One perhaps inevitable consequence of Hadot’s synoptic approach is that there is in this book almost no discussion of the actual arguments that provided the substance of philosophical discourse for the ancient schools, especially for the dialogues among the schools. Thus, Hadot avoids entering into inevitable controversies regarding the interpretations of these arguments. Still, something is I think lost, especially for the relatively sophisticated beginner who is presumably the book’s main audience. Following at least in outline some of the arguments back and forth among the ancient philosophical schools, in some cases over many centuries, is indispensable to appreciating the deep connection between a way of life and philosophical discourses that is Hadot’s central theme. How else, for example, could one begin to appreciate the argumentative, indeed, one might say systematic, response by Plato to Socrates’ breathtaking expression of devotion to philosophical discourse in his final imprisonment? In order to understand why anyone would be willing to die for an argument, one must confront that argument honestly and with the requisite humility and try at least to imagine for a moment what it would be like to be under its spell. The extraordinary and eccentric lives of the ancient philosophers as recounted by, say, Diogenes Laertius, are only likely to be anything but a source of puzzled amusement for students unless they can experience the substance of the discourse that motivates and is motivated by those lives.
This book is thus in a way an introduction to the problems and arguments that constitute ancient philosophy. It is not a substitute for a presentation of these. I would be delighted to have my beginning students read it before coming to the texts themselves. And I would be delighted to have them read it once again when they have begun to make some progress in sorting out the complexities within complexities that these texts serve up.
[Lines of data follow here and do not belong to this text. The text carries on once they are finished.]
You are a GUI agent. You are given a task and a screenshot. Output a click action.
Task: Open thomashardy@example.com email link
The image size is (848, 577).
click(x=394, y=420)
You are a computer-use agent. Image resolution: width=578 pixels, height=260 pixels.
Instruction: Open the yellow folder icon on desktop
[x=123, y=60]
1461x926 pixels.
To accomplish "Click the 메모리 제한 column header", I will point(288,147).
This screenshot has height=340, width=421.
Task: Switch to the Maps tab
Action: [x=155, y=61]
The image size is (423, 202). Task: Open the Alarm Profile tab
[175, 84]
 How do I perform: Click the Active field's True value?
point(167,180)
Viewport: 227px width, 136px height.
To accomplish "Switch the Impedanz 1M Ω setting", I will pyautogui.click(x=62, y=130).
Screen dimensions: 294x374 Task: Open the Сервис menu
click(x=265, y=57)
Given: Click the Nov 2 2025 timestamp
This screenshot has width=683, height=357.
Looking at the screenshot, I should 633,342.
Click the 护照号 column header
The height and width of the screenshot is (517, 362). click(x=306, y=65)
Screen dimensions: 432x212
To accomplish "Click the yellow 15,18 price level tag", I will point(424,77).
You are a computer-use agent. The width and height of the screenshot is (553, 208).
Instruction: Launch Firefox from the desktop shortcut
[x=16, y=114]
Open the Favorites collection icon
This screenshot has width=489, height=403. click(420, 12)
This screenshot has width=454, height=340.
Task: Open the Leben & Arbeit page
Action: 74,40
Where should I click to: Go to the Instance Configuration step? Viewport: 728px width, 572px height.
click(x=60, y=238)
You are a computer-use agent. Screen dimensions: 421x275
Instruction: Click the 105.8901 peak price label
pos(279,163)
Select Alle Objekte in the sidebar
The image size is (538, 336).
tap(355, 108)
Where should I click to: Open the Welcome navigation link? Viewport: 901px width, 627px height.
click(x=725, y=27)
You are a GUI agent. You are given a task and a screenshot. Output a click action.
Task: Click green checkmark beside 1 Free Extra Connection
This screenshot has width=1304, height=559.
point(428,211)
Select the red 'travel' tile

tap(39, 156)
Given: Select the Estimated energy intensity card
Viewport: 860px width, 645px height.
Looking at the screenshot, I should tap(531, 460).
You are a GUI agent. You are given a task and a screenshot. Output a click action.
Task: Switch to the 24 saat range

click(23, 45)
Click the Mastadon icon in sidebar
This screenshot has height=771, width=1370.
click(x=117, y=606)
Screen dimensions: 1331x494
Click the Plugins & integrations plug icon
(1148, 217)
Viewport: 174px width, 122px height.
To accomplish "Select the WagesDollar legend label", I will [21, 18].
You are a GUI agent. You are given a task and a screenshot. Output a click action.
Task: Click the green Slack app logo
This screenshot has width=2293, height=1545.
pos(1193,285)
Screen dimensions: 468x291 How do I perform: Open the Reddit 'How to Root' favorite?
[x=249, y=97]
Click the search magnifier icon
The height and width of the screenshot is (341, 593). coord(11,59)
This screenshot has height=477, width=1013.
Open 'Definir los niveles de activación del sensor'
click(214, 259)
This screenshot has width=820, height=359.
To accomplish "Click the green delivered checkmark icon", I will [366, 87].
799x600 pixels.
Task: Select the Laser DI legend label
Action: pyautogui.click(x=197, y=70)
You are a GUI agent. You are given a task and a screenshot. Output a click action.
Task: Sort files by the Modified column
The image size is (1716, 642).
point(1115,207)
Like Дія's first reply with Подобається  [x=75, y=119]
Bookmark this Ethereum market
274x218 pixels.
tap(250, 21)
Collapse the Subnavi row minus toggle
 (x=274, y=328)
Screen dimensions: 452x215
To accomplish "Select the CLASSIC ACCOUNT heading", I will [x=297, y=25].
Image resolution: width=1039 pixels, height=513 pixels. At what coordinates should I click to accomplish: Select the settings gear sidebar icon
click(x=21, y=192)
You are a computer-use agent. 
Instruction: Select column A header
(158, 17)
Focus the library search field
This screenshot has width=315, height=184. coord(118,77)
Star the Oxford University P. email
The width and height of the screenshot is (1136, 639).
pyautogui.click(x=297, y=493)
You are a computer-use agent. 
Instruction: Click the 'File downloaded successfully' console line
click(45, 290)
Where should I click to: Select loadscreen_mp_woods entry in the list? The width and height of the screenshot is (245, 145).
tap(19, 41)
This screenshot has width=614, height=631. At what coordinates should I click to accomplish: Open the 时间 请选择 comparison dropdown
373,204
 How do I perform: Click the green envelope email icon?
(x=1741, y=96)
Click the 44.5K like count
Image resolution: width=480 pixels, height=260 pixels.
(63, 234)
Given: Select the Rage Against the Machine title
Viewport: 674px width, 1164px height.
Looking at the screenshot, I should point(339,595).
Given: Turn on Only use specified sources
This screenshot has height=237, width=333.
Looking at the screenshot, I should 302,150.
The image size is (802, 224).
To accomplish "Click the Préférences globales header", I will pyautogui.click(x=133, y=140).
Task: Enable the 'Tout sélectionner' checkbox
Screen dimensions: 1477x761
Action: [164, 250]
Two relatively minor complaints. Although we should always be grateful to the translator who performs generally a selfless and tedious task, this translation is rather disappointingly flat. The second complaint is that Harvard University Press has seen fit to place the extensive notes in the back rather than at the bottom of the page. Most of these are references to the many texts cited. But one who wants to find out who said what and where it was said must constantly flip back and forth rather than being able to glance at the bottom of the page. This is a pity since one should strive to experience the flow of Hadot’s own lovely philosophical discourse uninterruptedly. It is hoped that the book will soon appear in paperback and so be made widely available to students. At the other end of the spectrum, I doubt that there is a specialist in ancient philosophy who will not be enriched by reading this book. And the book is to be warmly recommended to those in between, especially those who may be inclined to the view that ancient philosophy and ‘real’ philosophy have only a name in common.
1. See especially Philosophy as a Way of Life (Blackwell, 1995), the English version of Exercises spirituals et philosophie antique published in 1987.